Avant de partir pour les États-Unis, Sumner avait voulu visiter Chantilly. Le duc d’Aumale, qui l’avait connu en Angleterre, lui fit lui-même les honneurs de ce beau lieu ; il le promena en voiture à travers les grandes écuries désertes, sous ces berceaux épais où les ombres des grands arbres jouent sur le marbre des statues, le long de ces eaux qui disent leur éternel murmure autour d’un château touché de la mort ; il lui montra dans le château cette galerie des batailles de Condé, où il semble que Condé aille entrer, tant on y respire l’air des temps passés. Familier avec notre histoire nationale, Sumner était capable de goûter le charme de tant de souvenirs, qui sont déjà des énigmes pour plus d’un Français. On ne sait pas quel attrait puissant le passé exerce sur les nations encore jeunes qui commencent à peine leur histoire. Elles regardent avec une sorte de piété et d’envie mille choses auprès desquelles passe notre indifférence égoïste et lasse. Sumner allait jusque dans les boutiques des libraires chercher les vieux missels, les reliures de Groslier, les livres rongés du temps, les estampes. Il n’était ni collectionneur ni bibliophile, il amusait ses yeux et sa pensée, et voulait, si on excuse le mot, voler quelque chose à l’Europe pour en faire don à l’Amérique.

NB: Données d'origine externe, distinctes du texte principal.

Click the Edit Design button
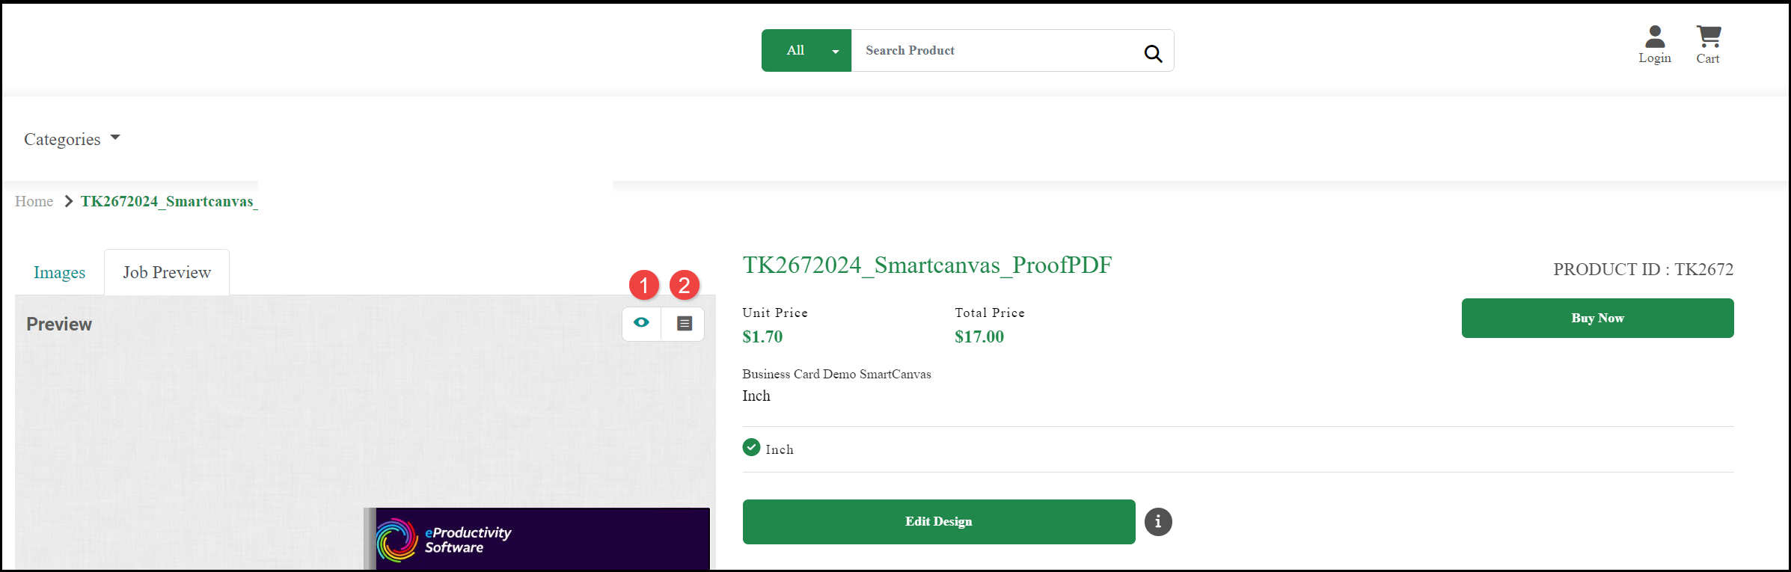Screen dimensions: 1791x572 tap(938, 522)
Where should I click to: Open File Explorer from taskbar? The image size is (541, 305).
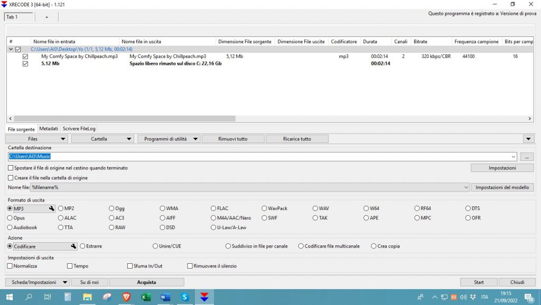[x=87, y=297]
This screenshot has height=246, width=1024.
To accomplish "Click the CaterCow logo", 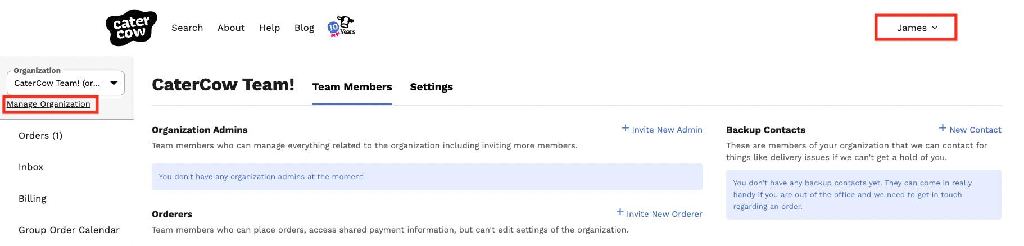I will pyautogui.click(x=131, y=28).
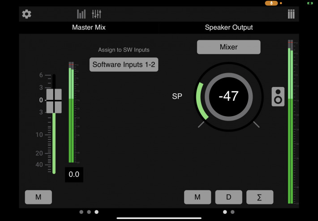Mute the Master Mix with M button
The height and width of the screenshot is (221, 318).
tap(38, 197)
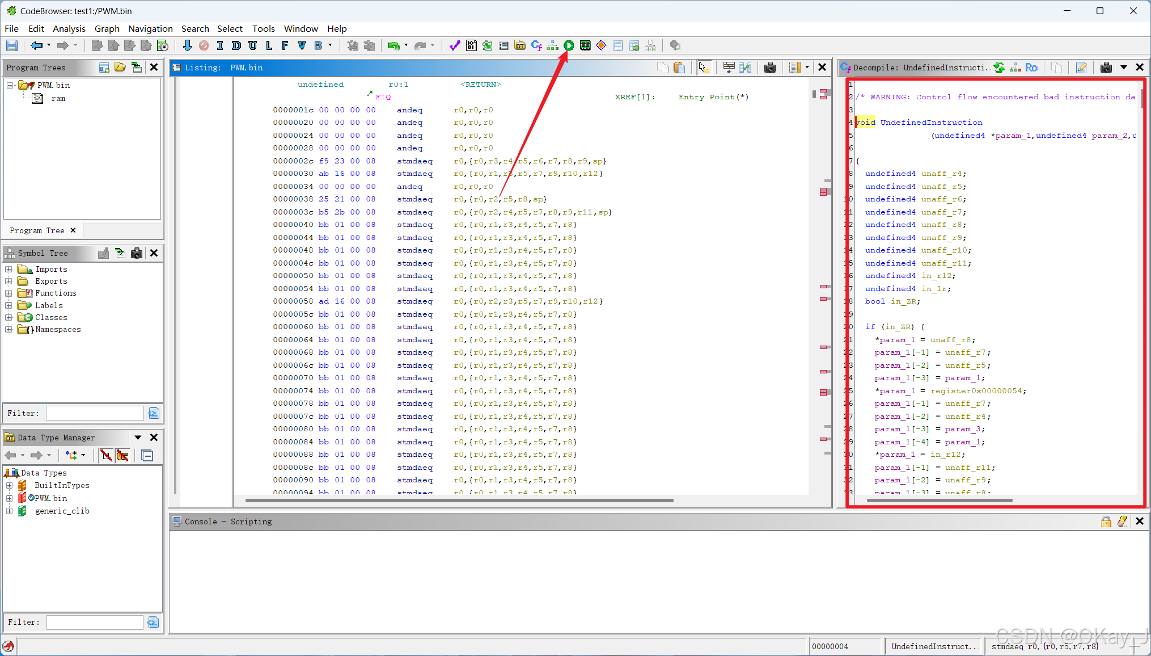Click the Save program icon

(x=12, y=45)
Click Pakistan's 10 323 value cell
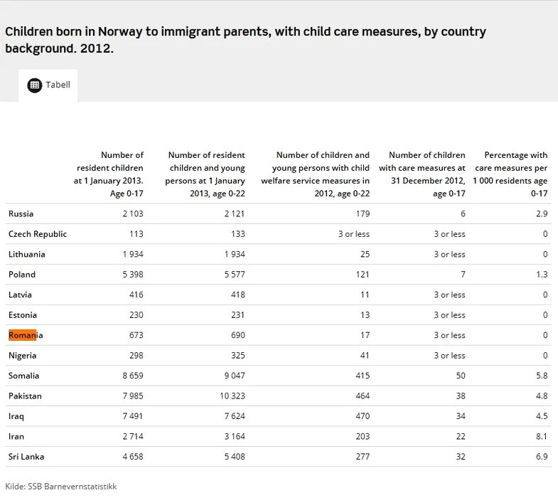Screen dimensions: 558x498 coord(230,396)
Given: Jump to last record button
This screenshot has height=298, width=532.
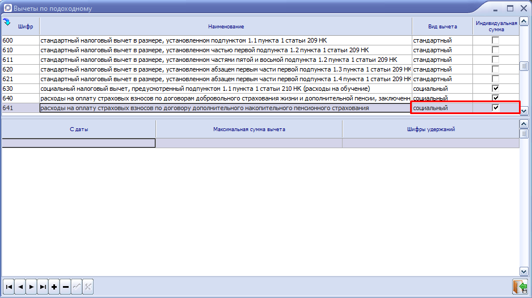Looking at the screenshot, I should click(x=43, y=287).
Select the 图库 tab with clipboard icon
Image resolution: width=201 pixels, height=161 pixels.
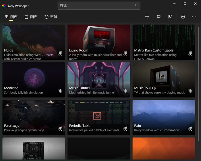31,17
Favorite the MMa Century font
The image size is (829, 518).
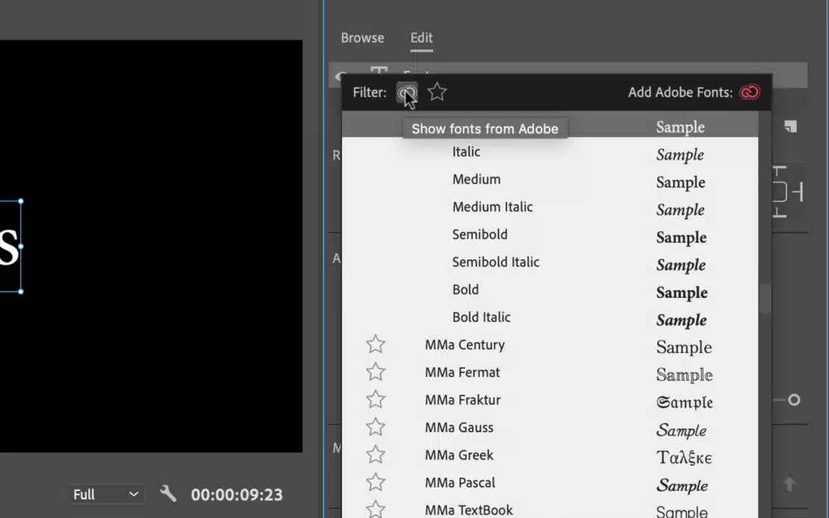pos(376,345)
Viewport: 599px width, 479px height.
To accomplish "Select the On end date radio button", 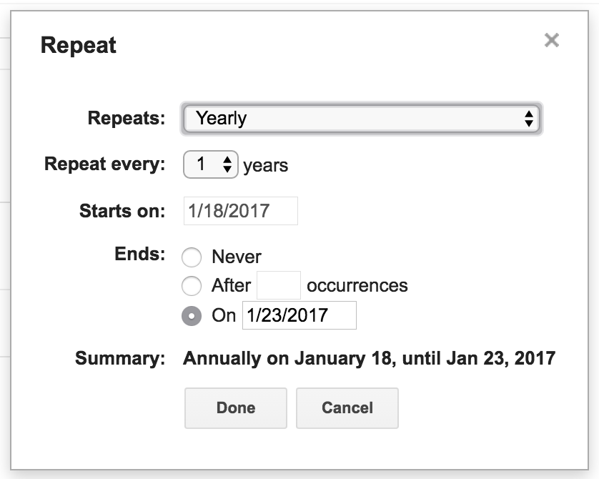I will (x=192, y=316).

Il souffrait d’une maladie étrange qui le jetait par momens dans des angoisses très alarmantes. Il éprouvait comme l’impuissance de vivre ; cependant son corps restait robuste en apparence, et sa faculté de travail semblait toujours la même. Le repos ne lui faisait aucun bien, car il le remplissait de rêves, de pensées pénibles, de retours douloureux sur le passé, de sombres pronostics. Il avait traversé successivement l’âge du labeur tranquille, puis l’âge héroïque des victoires achetées par le courage ; il était arrivé aux années où la vie se décolore et où les ombres de la mort commencent à s’étendre sur la pensée. Le parti auquel il avait prêté plutôt que donné l’appui de son nom allait subir une défaite presque honteuse. Il fallait retourner à Washington, non plus suivi des longues acclamations populaires, mais en vaincu, sans ardeur, sans espoir, presque sans but. Des chagrins d’une nature très intime, dont je ne soulèverai pas le voile, contribuaient encore à l’assombrir. La main douce et généreuse qui aurait pu fermer les plaies de ce cœur ulcéré lui manquait ; il n’avait pas d’enfans, il n’avait plus de femme.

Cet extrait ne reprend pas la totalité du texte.